Reconfigure image and video processing pipelines

Meiqingx commented 1 year ago

Reconfigure these repositories with specific tasks google_2022 fb_2022

High-level questions necessary to move on to the next steps @SebastianZimmeck @efranklinfowler Your input would be greatly appreciated.

Two options for pipeline design: Slide deck, comments-mode

To wrap up pros and cons based on my knowledge so far:

Individual operations approach (Method 1): 1) allows for a streamlined module to achieve all four tasks of video analysis and customization of parameters for each task 2) more code, more efforts on the part of the users.
AWS CDK approach (Method 2): 1) a one-stop shop for three of the four video analysis tasks, and could be used for image processing too. However, face search needs to be done separately, and less flexibility for users to customize requests. 2) We might be able to modify the original pipeline to make it a one-stop shop for all four video analysis tasks. --> This needs further investigation 3) less efforts for users to get quick results after the initial setup.

Let me know if you have follow-up questions!

efranklinfowler commented 1 year ago

Thanks @Meiqingx!

I can see pros and cons to both, and so I'm genuinely interested to hear what @SebastianZimmeck thinks. Some specific questions that would help me in coming to a decision are as follows: (1) method 1 is more code and effort on the part of users, but also seems straightforward in how to use and modify -- do you agree? (2) method 2 is more hands off, but can anyone take the settings of the S3 and modify them if they want? Or are they locked into the pre-configuration? Finally, (3) can you say a little more about utilization of method 2 -- can anyone can take the settings and use it such that they are responsible for paying for their own processing?
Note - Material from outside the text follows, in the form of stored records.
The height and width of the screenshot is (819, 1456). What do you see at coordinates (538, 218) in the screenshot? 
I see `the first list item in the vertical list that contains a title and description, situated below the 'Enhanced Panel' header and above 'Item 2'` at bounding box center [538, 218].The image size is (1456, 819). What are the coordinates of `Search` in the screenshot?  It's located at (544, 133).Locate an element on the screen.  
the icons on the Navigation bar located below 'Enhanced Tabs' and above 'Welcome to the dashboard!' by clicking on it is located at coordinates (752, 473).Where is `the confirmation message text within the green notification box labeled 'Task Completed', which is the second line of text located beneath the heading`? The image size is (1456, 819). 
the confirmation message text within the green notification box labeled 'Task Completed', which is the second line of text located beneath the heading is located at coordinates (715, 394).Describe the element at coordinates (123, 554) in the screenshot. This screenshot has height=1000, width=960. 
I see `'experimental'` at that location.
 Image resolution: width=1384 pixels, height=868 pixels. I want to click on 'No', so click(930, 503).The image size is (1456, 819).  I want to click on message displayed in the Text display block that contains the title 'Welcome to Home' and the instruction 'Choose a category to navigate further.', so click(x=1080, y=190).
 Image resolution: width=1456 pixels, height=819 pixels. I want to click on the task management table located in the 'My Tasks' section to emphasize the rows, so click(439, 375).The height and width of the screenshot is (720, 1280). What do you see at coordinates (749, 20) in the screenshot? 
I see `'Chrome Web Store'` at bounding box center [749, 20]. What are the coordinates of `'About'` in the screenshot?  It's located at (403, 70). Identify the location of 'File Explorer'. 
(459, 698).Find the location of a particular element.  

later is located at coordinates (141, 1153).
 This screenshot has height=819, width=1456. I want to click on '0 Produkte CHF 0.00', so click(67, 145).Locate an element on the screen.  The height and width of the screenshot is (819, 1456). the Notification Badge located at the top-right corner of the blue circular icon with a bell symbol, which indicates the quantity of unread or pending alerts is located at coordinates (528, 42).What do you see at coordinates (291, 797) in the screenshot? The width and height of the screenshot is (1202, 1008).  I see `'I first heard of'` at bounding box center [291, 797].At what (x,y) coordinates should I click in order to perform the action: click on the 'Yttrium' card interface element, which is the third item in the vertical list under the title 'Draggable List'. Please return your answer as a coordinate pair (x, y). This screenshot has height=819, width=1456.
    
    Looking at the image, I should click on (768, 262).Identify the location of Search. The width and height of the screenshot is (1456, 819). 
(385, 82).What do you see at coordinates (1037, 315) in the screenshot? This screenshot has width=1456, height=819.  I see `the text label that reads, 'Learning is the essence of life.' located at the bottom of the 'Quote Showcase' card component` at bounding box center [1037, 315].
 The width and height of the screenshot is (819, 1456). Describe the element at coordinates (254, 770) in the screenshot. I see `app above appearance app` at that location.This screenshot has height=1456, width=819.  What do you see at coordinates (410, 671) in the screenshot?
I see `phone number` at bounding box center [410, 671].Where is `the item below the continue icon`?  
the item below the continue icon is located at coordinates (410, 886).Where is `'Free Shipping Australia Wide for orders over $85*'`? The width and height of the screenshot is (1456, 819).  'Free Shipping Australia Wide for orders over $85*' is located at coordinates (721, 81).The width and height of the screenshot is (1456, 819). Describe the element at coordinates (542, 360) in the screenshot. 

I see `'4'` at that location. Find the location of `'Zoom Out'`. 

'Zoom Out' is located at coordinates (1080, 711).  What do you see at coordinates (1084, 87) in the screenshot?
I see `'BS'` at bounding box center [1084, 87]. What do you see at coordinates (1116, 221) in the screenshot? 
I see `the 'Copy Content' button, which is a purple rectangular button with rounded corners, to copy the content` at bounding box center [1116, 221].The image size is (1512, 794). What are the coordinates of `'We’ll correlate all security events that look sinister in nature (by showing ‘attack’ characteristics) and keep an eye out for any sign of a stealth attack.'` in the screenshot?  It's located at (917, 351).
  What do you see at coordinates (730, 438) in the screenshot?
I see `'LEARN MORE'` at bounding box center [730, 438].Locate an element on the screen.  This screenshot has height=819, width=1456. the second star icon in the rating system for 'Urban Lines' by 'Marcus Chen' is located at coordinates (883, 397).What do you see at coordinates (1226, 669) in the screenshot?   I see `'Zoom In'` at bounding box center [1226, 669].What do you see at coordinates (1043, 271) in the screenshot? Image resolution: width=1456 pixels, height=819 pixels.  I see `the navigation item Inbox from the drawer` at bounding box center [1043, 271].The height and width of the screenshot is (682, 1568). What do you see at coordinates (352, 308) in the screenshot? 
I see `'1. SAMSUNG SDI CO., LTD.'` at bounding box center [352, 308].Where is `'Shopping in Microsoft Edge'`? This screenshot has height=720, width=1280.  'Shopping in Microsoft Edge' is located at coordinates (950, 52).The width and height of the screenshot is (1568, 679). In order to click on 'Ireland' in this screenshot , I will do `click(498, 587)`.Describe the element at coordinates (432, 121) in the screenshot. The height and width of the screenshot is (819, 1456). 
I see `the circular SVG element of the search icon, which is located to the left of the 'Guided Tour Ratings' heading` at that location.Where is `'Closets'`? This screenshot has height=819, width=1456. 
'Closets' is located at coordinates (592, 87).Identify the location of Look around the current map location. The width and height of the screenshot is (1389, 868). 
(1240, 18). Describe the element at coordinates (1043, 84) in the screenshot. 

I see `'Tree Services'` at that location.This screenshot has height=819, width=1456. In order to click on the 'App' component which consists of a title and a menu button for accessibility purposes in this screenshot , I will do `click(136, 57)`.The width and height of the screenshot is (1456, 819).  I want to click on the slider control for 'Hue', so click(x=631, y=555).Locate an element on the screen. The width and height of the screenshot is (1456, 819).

SebastianZimmeck commented 1 year ago

@SebastianZimmeck @efranklinfowler Your input would be greatly appreciated.

My thoughts at the moment:

Maybe, I can ask, @Meiqingx, is method just an implementation task or a research task? If the former, it seems to me that we could optimize the time and resources we spend using method 2. On the other hand, if method 1 is a research task and if we wanted to publish a paper based on our own custom method, we could go with that.

For method 2, would we just say to people "you need AWS CDK for running this code, and here is is how you set it up" or would we provide the AWS? If the latter, we may have an issue with costs here.

Meiqingx commented 1 year ago

A relevant issue: My thoughts on notebooks versus Object-Oriented-Programming: @SebastianZimmeck @efranklinfowler

I think the most user friendly approach would be to build the basic modules in python objects (classes), and meanwhile provide a notebook for tutorials (example software developed by social scientists: a few object-oriented-programming modules + a tutorial to import and apply them in notebook format)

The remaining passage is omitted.